Night time football presents its own set of photographic challenges particularly as you go down the leagues and the quality of floodlights deteriorates in terms of output. At Premier League level the floodlights are usually superb, they basically turn night into day and you can shoot quite easily and well within the capabilities of your camera settings e.g 1\1600th sec, f4, ISO 2000.
If you go down to Championship level and below and particularly at non-league grounds you can encounter all sorts of difficult lighting situations which really stretch the performance of your camera and lenses. This is made more difficult if the teams you are photographing wear white or black shirts or some of those outrageously bright pink and yellow fluorescent colours that can often be on display. It is quite normal that the floodlights will light up the central areas of the pitch leaving the corner flag areas in very dim lighting.
If the floodlights are really poor you can struggle to get anywhere near 1/1000th sec at f2.8 and ISO 4000. Personally, I won’t go below 1\1000th sec even if that means a wide open aperture and an ISO value of 8000. The higher end professional cameras can still produce very usable images with those settings.
The image on the header of this blog was taken at Preston North End’s Deepdale stadium, where the floodlights are poor for photography. It was shot at 1/1250th sec , f3.2 and ISO 5000. You simply must not be frightened of high ISO’s if you are shooting in very poor light. Yes, there will be unavoidable noise in your pictures, you just have run with it or do what you can in post production to reduce it.

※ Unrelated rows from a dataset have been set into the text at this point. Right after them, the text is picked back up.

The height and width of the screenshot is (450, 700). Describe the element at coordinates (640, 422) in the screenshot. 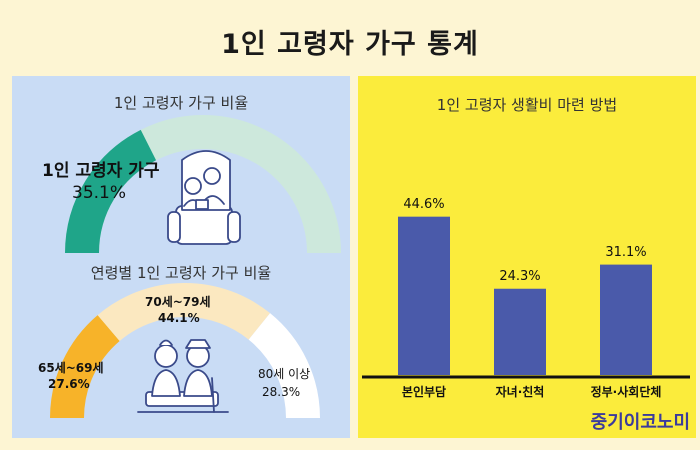

I see `brand-logo: 중기이코노미` at that location.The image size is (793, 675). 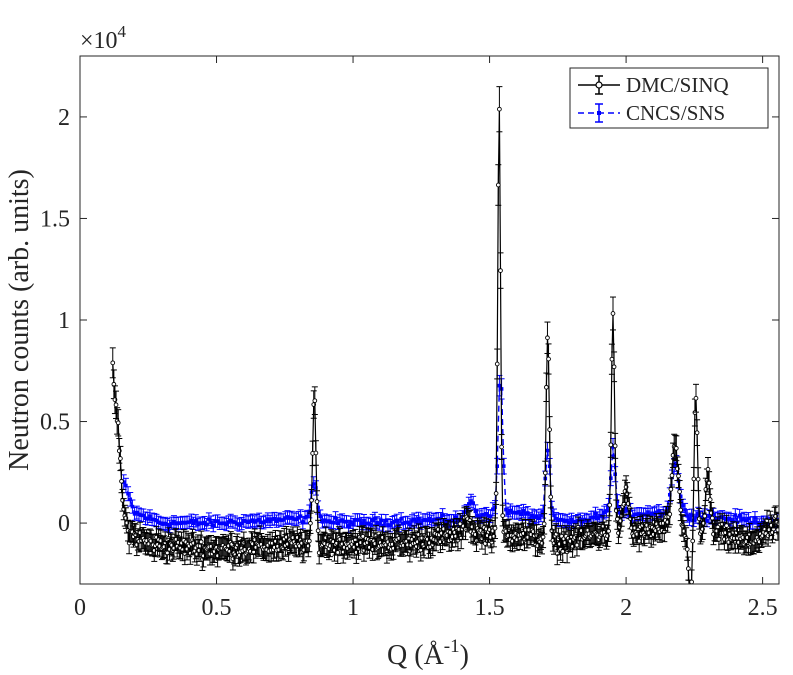 I want to click on legend-box, so click(x=669, y=98).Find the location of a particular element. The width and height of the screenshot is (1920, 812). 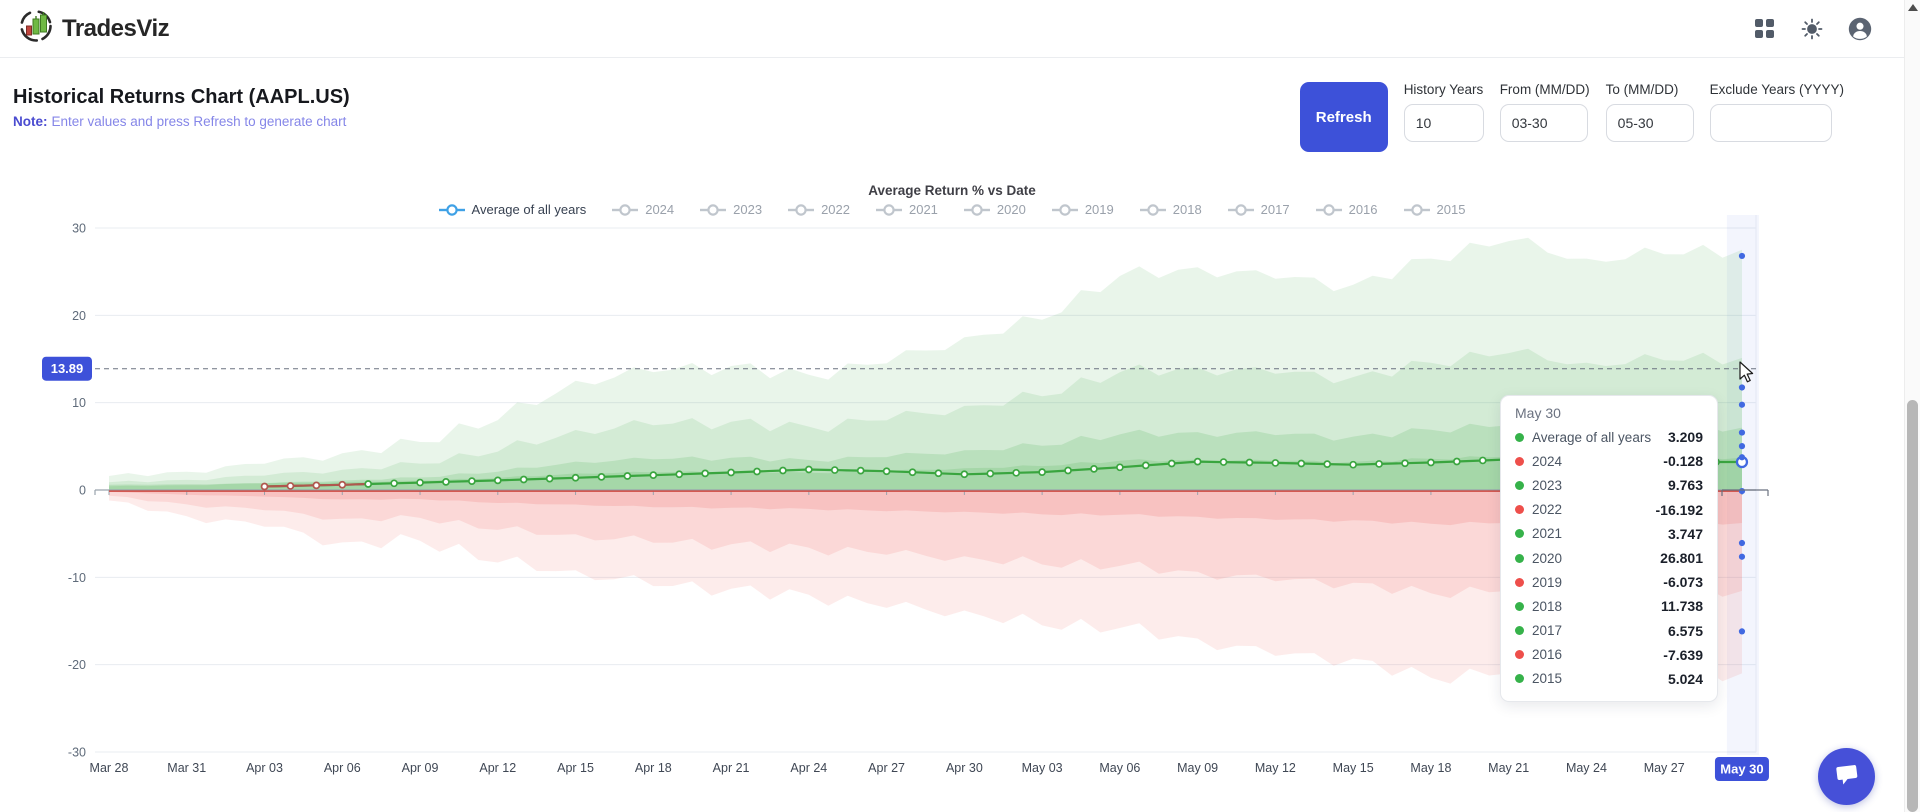

exclude-years-label: Exclude Years (YYYY) is located at coordinates (1776, 90).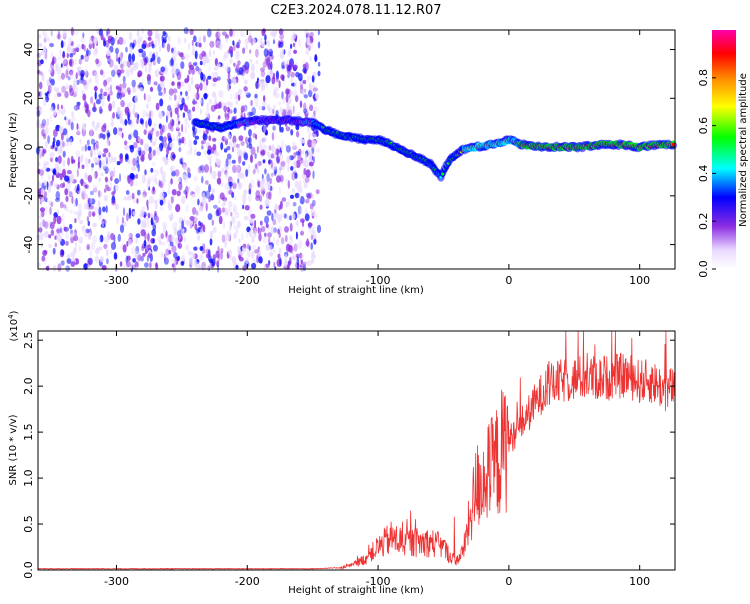 This screenshot has height=604, width=750. What do you see at coordinates (28, 98) in the screenshot?
I see `y-tick-label: 20` at bounding box center [28, 98].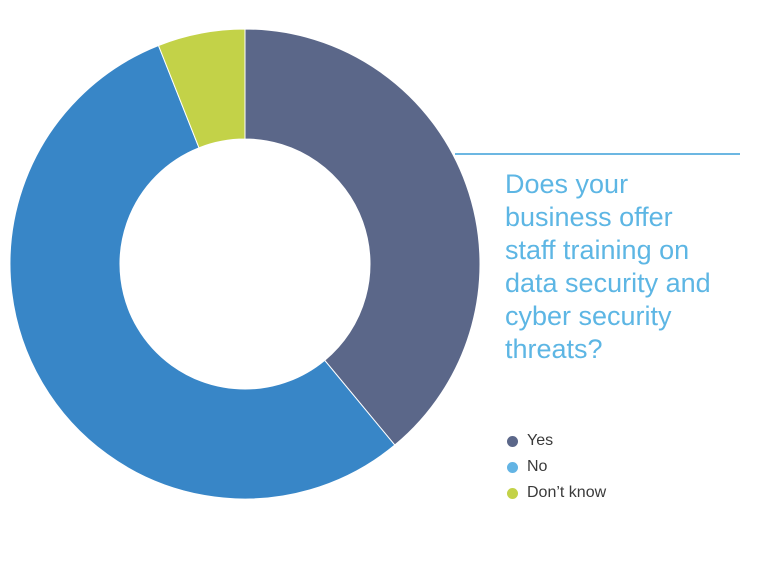 This screenshot has height=576, width=768. I want to click on title-divider, so click(598, 154).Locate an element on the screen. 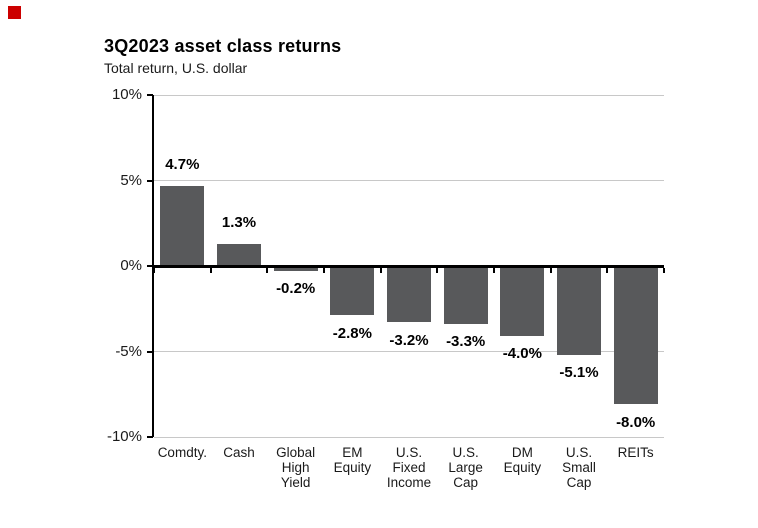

The good thing about night-time photography under floodlights is that the light is constant throughout the night, so you are not going to get the sort of variations that you get during daylight where the sun moves in and out of clouds or half the pitch is very bright and half is in shadow. So, I find it best to move to fully manual settings during a nighttime floodlit game. All you need to do is get your settings right from the start and leave them there as the constant nature of the light means you don’t need to change them.
In post production you may need to make some tweaks on the highlights and shadows sliders if any areas become too bright or too dark but you really do have to watch out more closely to blown highlights on white shirts and deep black shadows on black shirts. The most frustrating thing that you can do little about is the dark eyes that you get on players as the shadows really do make the whole eye socket area quite unusually dark.